## [WRITTEN REQUEST]
Continue the bug report about the volume backup stuck in creating status, picking up after its final sentence.

## [TEXT EXCERPT]
3. Create volume backup
$ cinder backup-create <voume id> --name <backup name>

Actual results:
The created backup gets stuck in creating status

Expected results:
The backup is created and become active

Additional info:

Comment 4 Sofia Enriquez 2021-01-08 15:28:42 UTC
As Eric wrote in the upstream bug report: 

The oslo.log JSONFormatter gets stuck when passing an RBDVolumeIOWrapper from os-brick.
This happens via os-brick's utils.trace() method which passes a connector containing
{'path': RBDVolumeIOWrapper}. The oslo.log JSONFormatter format() method calls
oslo_serialization's jsonutils.to_primitive and passes in this RBDVolumeIOWrapper object.
 
Therefore the to_primitive method eventually calls RBDVolumeIOWrapper.read() which it's not intended.

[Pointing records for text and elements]
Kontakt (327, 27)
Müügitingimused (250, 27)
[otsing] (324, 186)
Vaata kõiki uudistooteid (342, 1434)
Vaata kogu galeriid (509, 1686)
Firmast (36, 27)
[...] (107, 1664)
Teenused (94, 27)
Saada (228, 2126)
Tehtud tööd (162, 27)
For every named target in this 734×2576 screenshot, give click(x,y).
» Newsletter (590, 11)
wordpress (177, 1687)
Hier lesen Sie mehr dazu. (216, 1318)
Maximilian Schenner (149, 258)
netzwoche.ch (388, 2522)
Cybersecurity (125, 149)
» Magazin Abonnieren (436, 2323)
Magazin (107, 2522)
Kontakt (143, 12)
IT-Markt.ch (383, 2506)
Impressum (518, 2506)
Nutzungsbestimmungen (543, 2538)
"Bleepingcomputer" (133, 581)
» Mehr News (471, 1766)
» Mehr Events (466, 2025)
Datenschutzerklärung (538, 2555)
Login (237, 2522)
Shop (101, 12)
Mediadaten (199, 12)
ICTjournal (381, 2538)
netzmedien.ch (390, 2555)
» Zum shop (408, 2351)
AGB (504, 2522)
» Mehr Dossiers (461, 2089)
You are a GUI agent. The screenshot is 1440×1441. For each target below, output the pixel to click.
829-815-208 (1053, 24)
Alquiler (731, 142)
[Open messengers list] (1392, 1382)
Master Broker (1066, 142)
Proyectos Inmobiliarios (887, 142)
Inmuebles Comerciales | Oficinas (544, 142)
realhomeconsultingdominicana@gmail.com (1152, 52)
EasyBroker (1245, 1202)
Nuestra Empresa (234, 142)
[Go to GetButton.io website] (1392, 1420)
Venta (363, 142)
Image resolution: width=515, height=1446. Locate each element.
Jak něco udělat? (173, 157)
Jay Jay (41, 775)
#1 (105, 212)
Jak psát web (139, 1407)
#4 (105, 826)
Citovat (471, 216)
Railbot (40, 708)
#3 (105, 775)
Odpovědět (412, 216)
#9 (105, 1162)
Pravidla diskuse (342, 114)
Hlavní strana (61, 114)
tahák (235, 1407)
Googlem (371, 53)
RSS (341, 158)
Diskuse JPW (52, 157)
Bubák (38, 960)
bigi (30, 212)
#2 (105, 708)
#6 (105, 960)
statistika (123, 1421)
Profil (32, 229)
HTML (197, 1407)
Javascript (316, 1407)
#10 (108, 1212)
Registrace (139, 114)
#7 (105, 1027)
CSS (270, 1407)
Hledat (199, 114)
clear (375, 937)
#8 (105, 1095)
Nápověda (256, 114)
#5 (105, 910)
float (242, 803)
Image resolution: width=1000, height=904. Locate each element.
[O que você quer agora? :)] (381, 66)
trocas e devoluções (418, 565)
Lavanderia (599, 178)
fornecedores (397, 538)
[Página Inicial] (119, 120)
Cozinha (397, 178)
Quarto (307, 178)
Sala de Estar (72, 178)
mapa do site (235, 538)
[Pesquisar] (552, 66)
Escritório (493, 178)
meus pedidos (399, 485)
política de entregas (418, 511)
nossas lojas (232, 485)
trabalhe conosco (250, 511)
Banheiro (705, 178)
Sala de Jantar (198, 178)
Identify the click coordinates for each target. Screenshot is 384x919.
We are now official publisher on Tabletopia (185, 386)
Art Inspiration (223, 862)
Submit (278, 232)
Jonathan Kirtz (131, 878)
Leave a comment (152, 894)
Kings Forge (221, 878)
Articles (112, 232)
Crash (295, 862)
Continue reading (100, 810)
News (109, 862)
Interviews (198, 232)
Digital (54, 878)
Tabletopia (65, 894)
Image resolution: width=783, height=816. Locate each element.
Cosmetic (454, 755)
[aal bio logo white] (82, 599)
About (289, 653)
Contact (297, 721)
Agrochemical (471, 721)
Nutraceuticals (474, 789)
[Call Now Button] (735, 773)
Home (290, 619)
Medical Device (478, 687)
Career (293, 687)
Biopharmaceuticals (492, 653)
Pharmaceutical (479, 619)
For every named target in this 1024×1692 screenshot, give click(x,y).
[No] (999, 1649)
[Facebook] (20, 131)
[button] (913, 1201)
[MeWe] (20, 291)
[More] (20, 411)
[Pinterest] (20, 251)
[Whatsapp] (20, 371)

## [RESPONSE TO THE TASK]
Comment 6 Sofia Enriquez 2021-02-10 16:44:01 UTC
Fix in upstream stable/train

Comment 21 errata-xmlrpc 2021-05-26 13:49:37 UTC
Since the problem described in this bug report should be
resolved in a recent advisory, it has been closed with a
resolution of ERRATA.

For information on the advisory (Red Hat OpenStack Platform 16.1.6 bug fix and enhancement advisory), and where to find the updated
files, follow the link below.

If the solution does not work for you, open a new bug report.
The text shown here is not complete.